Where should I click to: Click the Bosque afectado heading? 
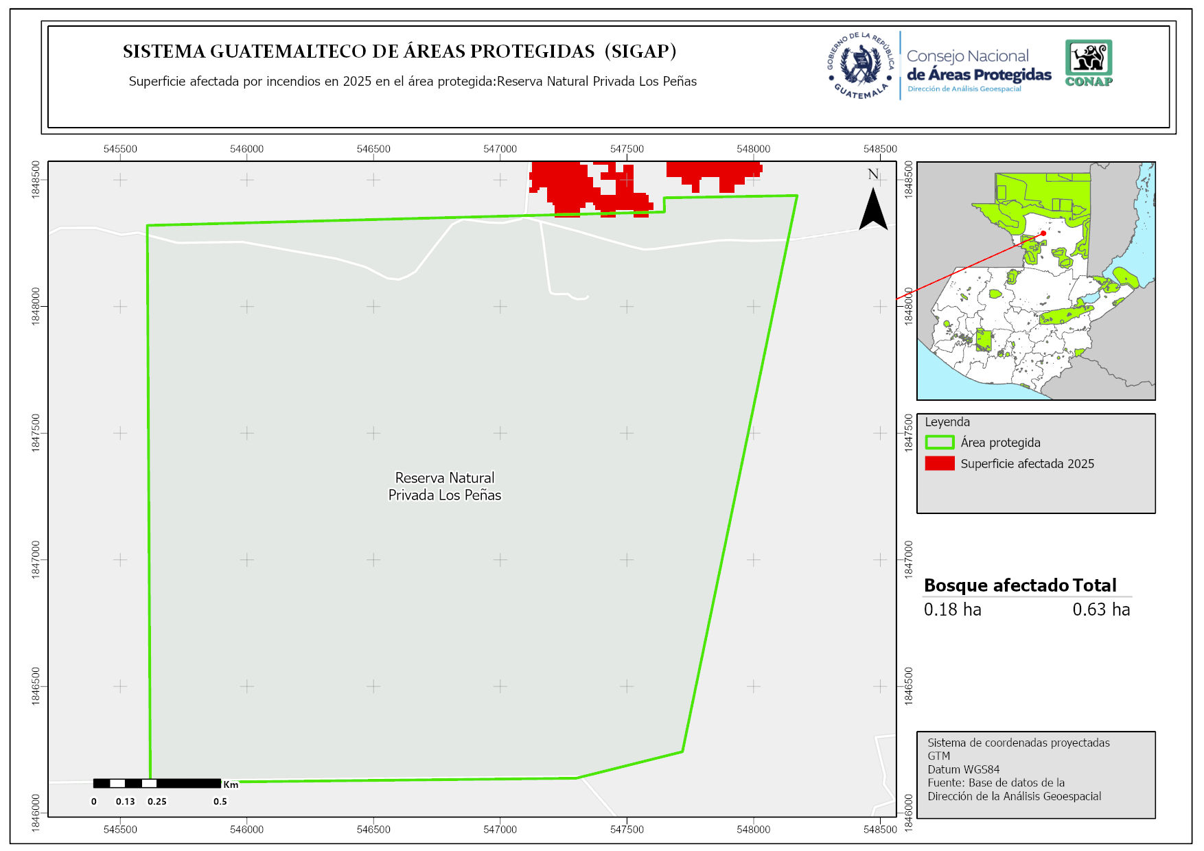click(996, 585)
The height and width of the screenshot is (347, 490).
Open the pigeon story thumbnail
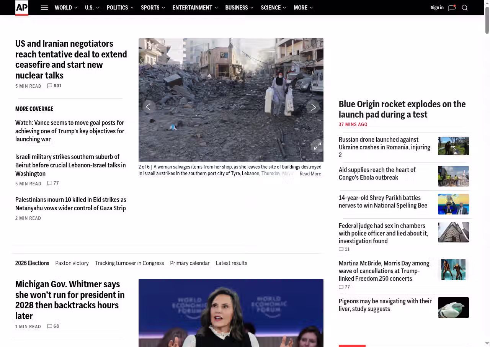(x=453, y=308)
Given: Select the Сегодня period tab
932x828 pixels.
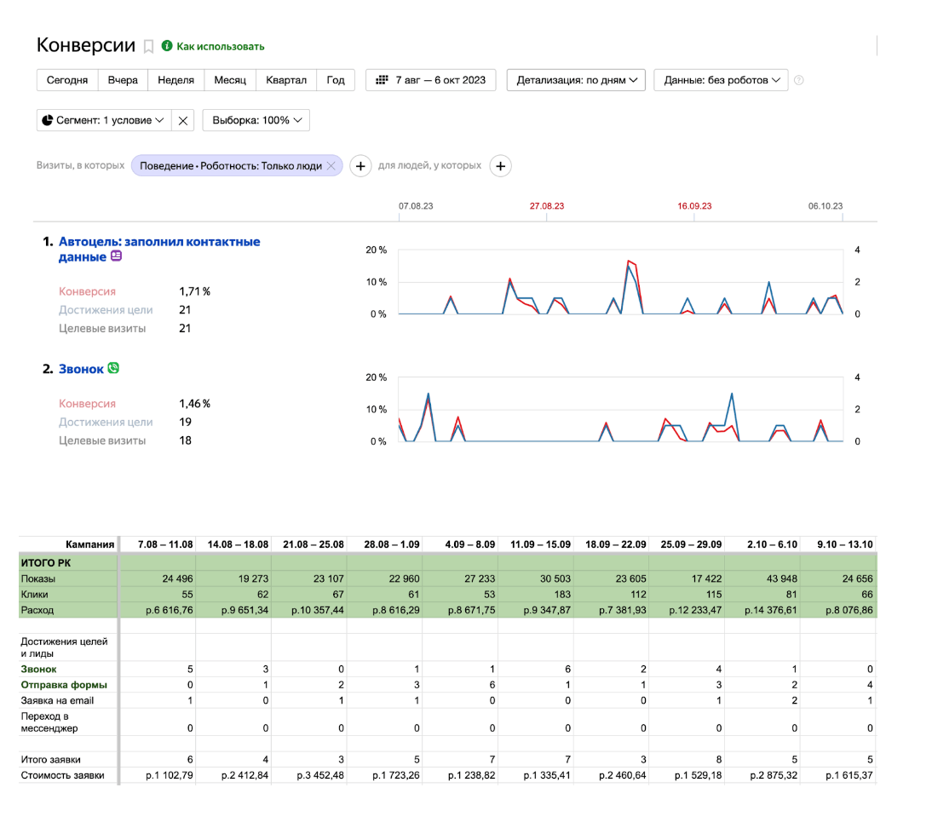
• • • • •
ABOUT THIS TASK:
Exactly as written, reproduce the lines from the one containing "Given: Select the Сегодня period tab" through the last line of the entries above, and leave every picture out.

TASK OUTPUT:
Given: Select the Сегодня period tab
932x828 pixels.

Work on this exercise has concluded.